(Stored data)
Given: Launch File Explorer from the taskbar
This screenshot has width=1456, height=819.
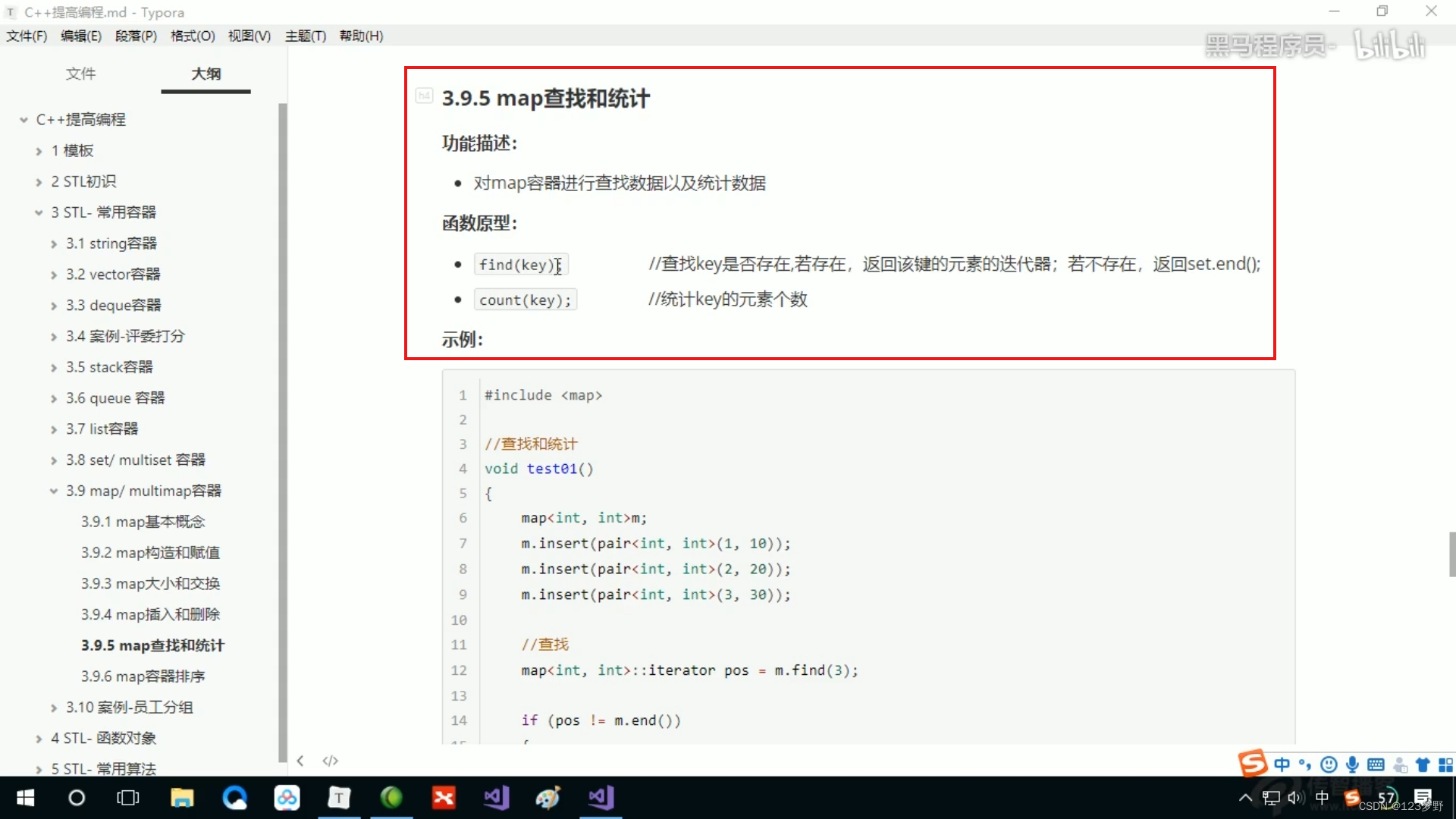Looking at the screenshot, I should 182,798.
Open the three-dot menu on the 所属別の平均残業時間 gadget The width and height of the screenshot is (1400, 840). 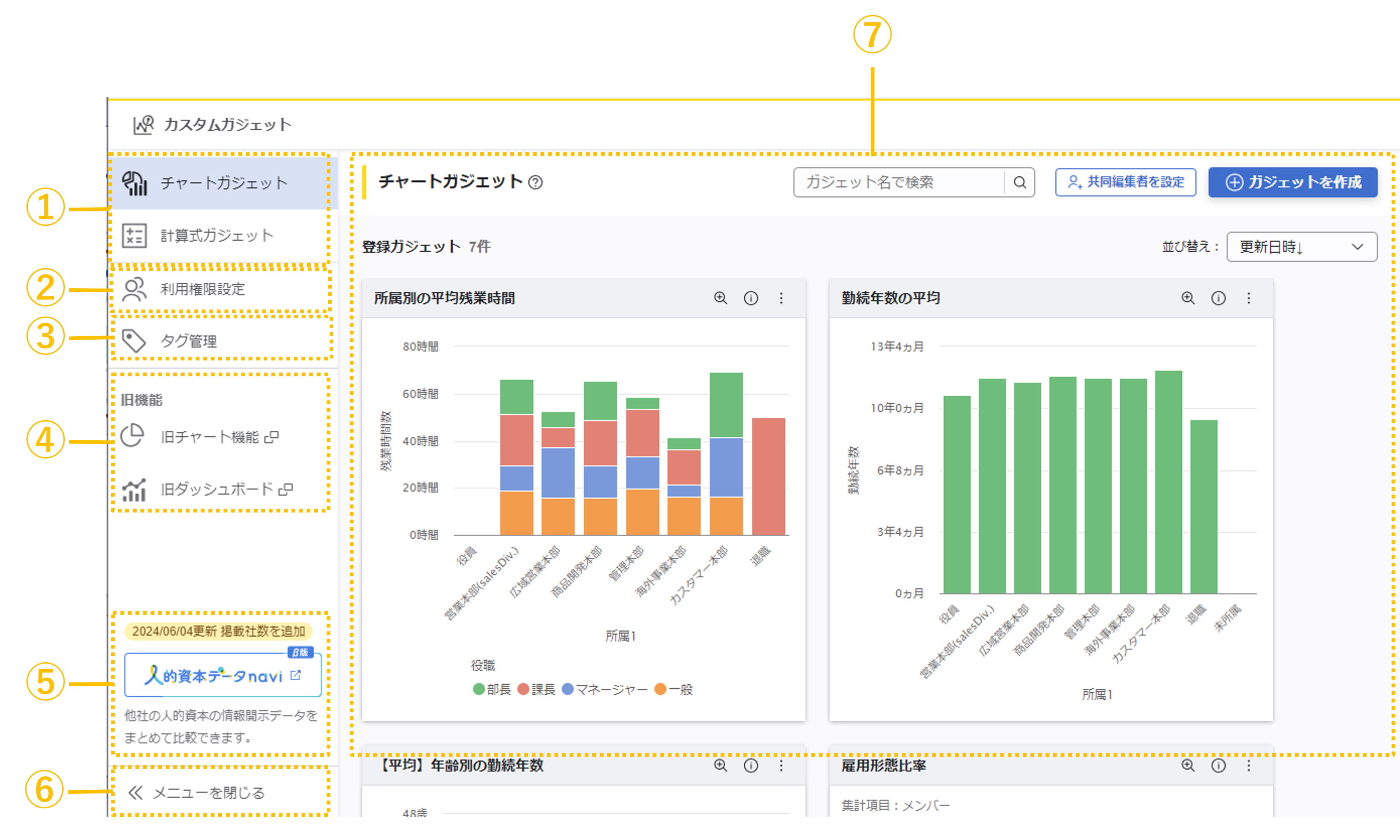click(781, 298)
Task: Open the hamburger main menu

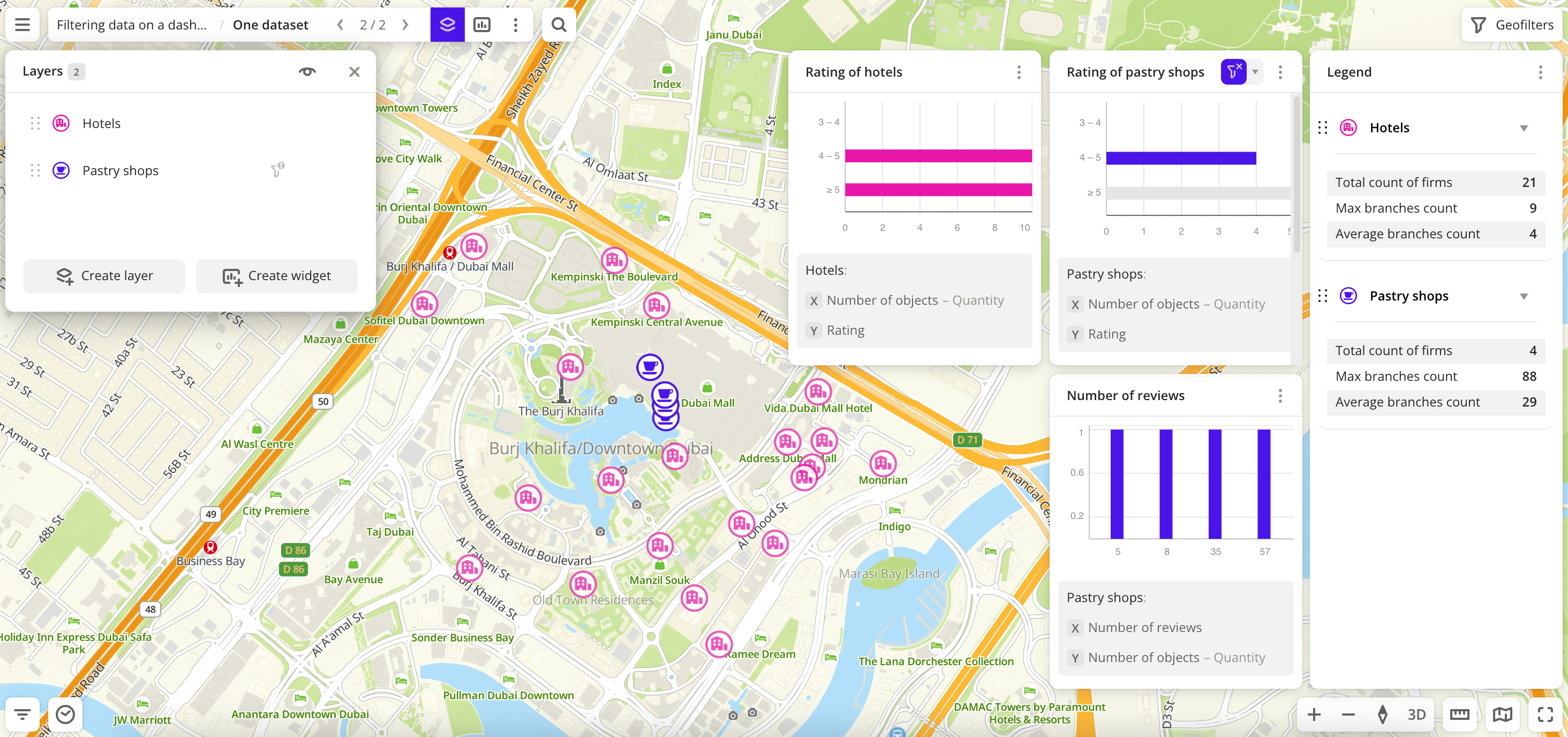Action: (x=22, y=25)
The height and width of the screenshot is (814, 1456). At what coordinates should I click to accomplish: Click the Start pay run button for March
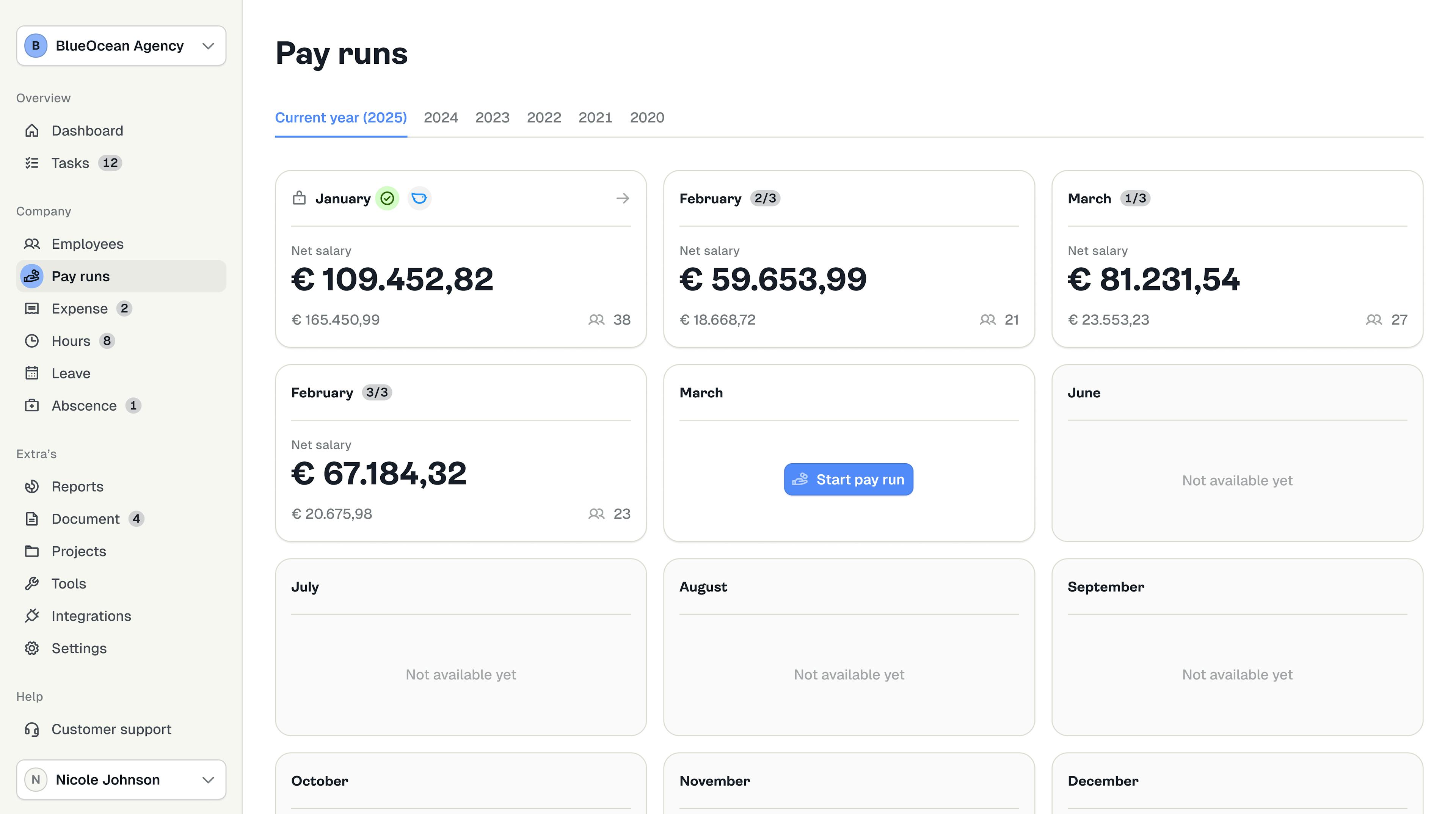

What you will do:
Only the lines from the one holding "Task: Open the hamburger main menu" to the last line of the entries above should be printed, exactly as they appear and with no pictures.

Response to this exercise:
Task: Open the hamburger main menu

Action: (x=22, y=25)
The height and width of the screenshot is (814, 1456). At what coordinates should I click to accomplish: Click the Start pay run button for March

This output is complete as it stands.